Hong Kong on Saturday (January 16) approved funding for a controversial and costly high-speed railway to China, sparking clashes between police and thousands of protesters outside the city's legislative council building.
The city's lawmakers voted to approve funding for the project late on Saturday despite months of debate and festering bitterness at the government's proposed $8.6 billion rail link which critics say is ill-conceived, over-priced and being bulldozed through with minimal public consultation.
The final vote, 31 to 21 in favour of the rail link, sparked frenzied scenes outside, as thousands of mostly young protesters tussled with hundreds of police and riot police.
Pepper spray was used on those attempting to breach police lines into the legislature, all while many others ringed the building to prevent officials and lawmakers from leaving.
Among those trapped in their cars were transport secretary Eva Cheng who has spearheaded the HK$66.9 billion rail link, with police forming a protective ring around her vehicle while trying to clear a path for her to leave.
"When the authority made contact with Tsoi Yuen Village, the villagers were not consulted if they would want to move out or how they would be affected. Instead, they offered A, B or C compensation plans to the villagers. This is not a real consultation but a fake one," said protester Charlotte Cho.
The railway linking Hong Kong to the southern Chinese city of Guangzhou has been championed by officials as a vital infrastructure project that could bring upwards of HK$87 billion in economic benefits over 50 years by vastly cutting travel times to Chinese cities and attracting more Chinese visitors.

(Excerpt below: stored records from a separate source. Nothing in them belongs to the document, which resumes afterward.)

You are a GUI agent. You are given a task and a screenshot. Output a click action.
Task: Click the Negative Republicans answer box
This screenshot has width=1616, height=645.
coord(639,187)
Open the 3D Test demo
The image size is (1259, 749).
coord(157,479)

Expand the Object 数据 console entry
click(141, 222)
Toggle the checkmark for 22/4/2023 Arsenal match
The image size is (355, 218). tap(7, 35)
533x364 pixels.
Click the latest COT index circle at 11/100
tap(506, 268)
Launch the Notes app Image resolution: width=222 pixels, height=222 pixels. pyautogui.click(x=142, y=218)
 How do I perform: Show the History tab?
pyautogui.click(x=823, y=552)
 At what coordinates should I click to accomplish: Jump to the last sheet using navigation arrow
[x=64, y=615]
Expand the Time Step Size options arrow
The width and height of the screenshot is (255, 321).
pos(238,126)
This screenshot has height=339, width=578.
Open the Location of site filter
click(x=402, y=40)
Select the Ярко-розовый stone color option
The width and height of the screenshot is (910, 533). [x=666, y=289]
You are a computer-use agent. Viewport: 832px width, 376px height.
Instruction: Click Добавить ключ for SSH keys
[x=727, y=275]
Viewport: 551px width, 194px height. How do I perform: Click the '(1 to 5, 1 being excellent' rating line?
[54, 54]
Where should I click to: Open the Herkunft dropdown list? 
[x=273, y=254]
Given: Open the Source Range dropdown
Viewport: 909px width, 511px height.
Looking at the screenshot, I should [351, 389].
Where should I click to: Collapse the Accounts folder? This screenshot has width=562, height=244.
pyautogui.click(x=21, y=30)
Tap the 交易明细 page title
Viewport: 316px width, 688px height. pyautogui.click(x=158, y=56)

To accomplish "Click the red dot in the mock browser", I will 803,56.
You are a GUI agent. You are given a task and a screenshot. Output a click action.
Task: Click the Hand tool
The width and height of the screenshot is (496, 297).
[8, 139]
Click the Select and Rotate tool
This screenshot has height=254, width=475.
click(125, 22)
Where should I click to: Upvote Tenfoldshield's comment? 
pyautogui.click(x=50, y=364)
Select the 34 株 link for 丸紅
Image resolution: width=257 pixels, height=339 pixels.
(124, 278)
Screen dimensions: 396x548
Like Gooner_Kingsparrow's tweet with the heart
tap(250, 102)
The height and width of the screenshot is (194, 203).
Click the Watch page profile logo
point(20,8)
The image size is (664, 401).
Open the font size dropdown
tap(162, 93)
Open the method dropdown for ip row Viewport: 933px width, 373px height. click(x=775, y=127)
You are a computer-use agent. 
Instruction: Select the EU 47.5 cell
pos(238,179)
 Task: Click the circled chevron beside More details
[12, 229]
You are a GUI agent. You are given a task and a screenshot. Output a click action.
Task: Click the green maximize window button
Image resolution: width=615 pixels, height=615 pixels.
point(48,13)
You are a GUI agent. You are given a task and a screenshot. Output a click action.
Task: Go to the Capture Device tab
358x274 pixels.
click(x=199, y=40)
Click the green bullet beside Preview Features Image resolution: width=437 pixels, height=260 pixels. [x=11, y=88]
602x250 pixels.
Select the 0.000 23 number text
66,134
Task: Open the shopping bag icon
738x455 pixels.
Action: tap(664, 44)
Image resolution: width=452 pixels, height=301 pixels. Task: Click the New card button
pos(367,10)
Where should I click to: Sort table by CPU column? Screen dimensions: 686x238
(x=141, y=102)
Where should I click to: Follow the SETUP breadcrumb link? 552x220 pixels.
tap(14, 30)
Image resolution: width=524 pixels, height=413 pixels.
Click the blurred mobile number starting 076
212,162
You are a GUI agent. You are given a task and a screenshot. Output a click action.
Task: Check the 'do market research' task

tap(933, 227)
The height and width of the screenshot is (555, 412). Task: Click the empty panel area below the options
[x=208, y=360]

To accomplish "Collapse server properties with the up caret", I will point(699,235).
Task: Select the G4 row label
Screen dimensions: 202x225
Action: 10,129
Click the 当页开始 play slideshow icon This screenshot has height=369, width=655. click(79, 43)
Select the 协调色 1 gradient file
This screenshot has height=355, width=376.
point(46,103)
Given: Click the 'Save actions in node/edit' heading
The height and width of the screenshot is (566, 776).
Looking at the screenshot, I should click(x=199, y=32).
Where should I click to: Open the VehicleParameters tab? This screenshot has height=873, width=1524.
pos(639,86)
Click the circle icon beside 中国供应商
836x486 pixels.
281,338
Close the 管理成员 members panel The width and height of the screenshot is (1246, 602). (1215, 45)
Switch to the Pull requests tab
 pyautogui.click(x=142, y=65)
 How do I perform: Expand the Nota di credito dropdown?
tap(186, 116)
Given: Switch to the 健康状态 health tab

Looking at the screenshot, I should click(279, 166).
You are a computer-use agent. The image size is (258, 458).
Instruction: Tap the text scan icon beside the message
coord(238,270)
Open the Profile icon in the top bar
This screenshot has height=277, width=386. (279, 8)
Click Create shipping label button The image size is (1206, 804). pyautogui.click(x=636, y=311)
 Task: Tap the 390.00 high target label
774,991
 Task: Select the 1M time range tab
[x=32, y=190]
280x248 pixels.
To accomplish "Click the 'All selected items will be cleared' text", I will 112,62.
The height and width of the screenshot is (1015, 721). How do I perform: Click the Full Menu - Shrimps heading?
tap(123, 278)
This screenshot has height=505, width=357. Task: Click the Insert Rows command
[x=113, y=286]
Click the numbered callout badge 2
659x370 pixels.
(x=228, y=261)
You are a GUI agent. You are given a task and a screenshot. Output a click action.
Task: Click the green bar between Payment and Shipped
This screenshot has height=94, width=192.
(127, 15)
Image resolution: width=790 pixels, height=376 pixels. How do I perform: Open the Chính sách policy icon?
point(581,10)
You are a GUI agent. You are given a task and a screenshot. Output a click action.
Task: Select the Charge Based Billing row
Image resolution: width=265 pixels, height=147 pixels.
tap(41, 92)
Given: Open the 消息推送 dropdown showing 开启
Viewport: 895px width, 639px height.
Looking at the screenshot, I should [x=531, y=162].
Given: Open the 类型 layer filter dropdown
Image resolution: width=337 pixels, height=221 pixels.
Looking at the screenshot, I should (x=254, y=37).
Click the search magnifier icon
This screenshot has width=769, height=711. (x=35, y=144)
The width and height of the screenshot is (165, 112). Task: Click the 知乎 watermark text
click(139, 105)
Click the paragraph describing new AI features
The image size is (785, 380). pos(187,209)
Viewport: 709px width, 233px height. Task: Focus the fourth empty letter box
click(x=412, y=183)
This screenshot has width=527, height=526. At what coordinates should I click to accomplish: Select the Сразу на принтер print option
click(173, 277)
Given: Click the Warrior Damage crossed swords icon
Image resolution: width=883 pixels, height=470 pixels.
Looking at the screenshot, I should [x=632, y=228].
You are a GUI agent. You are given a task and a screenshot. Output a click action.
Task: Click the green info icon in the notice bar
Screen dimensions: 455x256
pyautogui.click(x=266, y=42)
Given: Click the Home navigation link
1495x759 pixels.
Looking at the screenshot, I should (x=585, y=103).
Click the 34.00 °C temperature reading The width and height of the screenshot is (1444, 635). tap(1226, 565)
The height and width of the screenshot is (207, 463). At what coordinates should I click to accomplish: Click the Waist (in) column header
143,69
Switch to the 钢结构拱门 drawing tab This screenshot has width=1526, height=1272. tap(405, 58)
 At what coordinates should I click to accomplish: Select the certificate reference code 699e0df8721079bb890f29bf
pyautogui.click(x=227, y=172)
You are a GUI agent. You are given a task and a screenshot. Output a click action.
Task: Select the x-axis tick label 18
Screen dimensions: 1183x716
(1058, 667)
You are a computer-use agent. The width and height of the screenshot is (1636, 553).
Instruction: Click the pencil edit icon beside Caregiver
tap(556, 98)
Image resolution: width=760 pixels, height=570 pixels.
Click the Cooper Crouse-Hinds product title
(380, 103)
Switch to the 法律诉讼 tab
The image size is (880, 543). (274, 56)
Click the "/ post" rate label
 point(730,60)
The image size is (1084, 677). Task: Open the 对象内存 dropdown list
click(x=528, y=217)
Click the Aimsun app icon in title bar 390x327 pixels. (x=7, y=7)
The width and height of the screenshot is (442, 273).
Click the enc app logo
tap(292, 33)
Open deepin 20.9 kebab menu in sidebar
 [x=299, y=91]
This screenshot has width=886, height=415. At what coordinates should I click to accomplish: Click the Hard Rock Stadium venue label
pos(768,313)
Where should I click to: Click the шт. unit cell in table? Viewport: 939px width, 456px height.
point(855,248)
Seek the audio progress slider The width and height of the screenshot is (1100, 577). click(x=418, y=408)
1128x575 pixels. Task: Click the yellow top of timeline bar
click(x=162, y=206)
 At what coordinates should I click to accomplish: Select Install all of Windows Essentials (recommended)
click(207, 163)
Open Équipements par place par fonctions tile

But public bitterness has grown over the planned razing of a village and rural swathes to make way for the project, along with growing cost estimates that now make the rail link one of the most expensive in the world on a per kilometer basis.
The government's insistence on ploughing ahead with the railway has also catalysed a fresh push for full democracy among a new generation of young activists in the city, who are demanding a more accountable and people-based government.
Hong Kong, a former British colony that switched to Chinese rule in 1997, is constitutionally obliged to realise full democracy as an ultimate aim. But the slow pace of reforms have frustrated opposition democrats.
A group of five democratic lawmakers plan to resign from the legislature later this month, in a radical bid to force a "de facto referendum" on democracy that has been described as illegal by Beijing.